Quanto mi piacerebbe stare a Fillidelfia», disse.
«Be’, non ci stiamo». Questo era suo padre.
2.
[…]
“Uncle Silas like to talk about his automobile,” said Brownfield, his lips bumbling over the word. It was his uncle’s word, a city word. In the country they always said car. Some people still called them buggies, as if they could not get used to a conveyance that did not use horses.
«A zio Silas gli piace parlare della sua automobile», disse Brownfield, con le labbra che s’impappinavano sull’ultima parola. Era la parola usata da suo zio, una parola di città. In campagna dicevano sempre macchina. Alcuni le chiamavano ancora carrette, come se non riuscissero ad abituarsi a un veicolo che faceva a meno dei cavalli.
3.
[…]
“I wish we had a automobile like that!”
“Well, we don’t.”
“No, we don’t,” said Margaret.
[…]
“We ought to be thankful we got a roof over our heads and three meals a day.”
«Che bello se ce l’avevamo anche noi un’automobile come quella!»
«Be’, non ce l’abbiamo».
«No, non ce l’abbiamo», disse Margaret.
[…]
«Dobbiamo ringraziare il cielo che c’abbiamo un tetto sulla testa e tre pasti al giorno».
Bello il modo in cui la traduttrice ha reso l’errore grammaticale “Uncle Silas like” con la dislocazione a sinistra “A zio Silas gli piace…” e anche l’utilizzo dell’indicativo a discapito del congiuntivo in “Che bello se ce l’avevamo anche noi un’automobile come quella!”. Efficace anche l’utilizzo della particella pronominale “ci” nei dialoghi. Tutti aspetti che attribuiscono veridicità ai dialoghi. Nelle battute che seguono, la lingua diventa il tramite per raccontare la situazione socio-politica della Georgia:
“You could‘ve gone,” said Grange softly, to his wife.
“I don’t know nothing about up Norse.”
“You could learn.”
“Naw, I don’t believe I could.” There was a sigh in her voice.
[…]
“I didn’t know nobody asked us to go. I want to go up Norse.” His cousins said only the greenest hicks from Georgia said “Norse” like that.

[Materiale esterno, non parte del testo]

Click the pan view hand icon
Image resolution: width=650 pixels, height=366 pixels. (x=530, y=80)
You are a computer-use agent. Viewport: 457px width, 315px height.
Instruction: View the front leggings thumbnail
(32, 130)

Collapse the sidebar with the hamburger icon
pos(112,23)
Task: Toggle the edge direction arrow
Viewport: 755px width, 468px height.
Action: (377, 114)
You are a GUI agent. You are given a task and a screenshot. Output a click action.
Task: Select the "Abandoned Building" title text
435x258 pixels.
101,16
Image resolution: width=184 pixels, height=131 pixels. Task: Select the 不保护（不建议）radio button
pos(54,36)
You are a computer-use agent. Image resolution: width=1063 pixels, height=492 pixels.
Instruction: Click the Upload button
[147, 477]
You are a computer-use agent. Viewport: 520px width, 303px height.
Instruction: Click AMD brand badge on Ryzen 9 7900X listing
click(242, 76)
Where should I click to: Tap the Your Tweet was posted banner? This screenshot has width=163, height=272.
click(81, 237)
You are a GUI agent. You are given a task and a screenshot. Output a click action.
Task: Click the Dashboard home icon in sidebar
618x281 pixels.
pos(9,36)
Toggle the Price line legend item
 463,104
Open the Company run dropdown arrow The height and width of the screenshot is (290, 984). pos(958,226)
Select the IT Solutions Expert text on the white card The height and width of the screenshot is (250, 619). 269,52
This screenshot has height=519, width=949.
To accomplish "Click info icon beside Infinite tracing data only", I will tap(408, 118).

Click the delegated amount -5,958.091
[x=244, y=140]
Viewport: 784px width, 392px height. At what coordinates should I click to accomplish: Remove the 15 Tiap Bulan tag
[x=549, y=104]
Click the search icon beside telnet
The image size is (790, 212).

«Te ne potevi andare», disse piano Grange alla moglie.
«E che ne so io di come si campa su al Nord».
«Potevi imparare».
«Naa, mi sa proprio di no». Nella sua voce si avvertiva una specie di sospiro.
[…]
«Mica lo sapevo io che ce l’avevano chiesto di andare. Io ci voglio andare su al Nord». I cugini dicevano che solo i campagnoli più ignoranti della Georgia dicevano «su al Nord» in quel modo.
La traduttrice qui ha deciso di rendere la storpiatura “Norse” con l’espressione molto colloquiale “su al Nord”, che oltre a restituire al testo la caratteristica dell’oralità, sottolinea ancora una volta la lontananza tra Nord e Sud di cui il testo è pregno. Bello anche il “mica” che traduce l’errata doppia negazione inglese.
Tra le rese più riuscite, poi, c’è senz’altro il “filliputtana” pronunciato da Ruth per tradurre “sonnabit” e “signorina puzza al naso” per “Miss high-‘n-mighty”.
Insomma, una traduzione che restituisce al testo quel senso di rabbia, impotenza, ingiustizia, commozione e confusione che non si può non provare di fronte a un’autrice come Alice Walker – e, in generale, di fronte alla letteratura.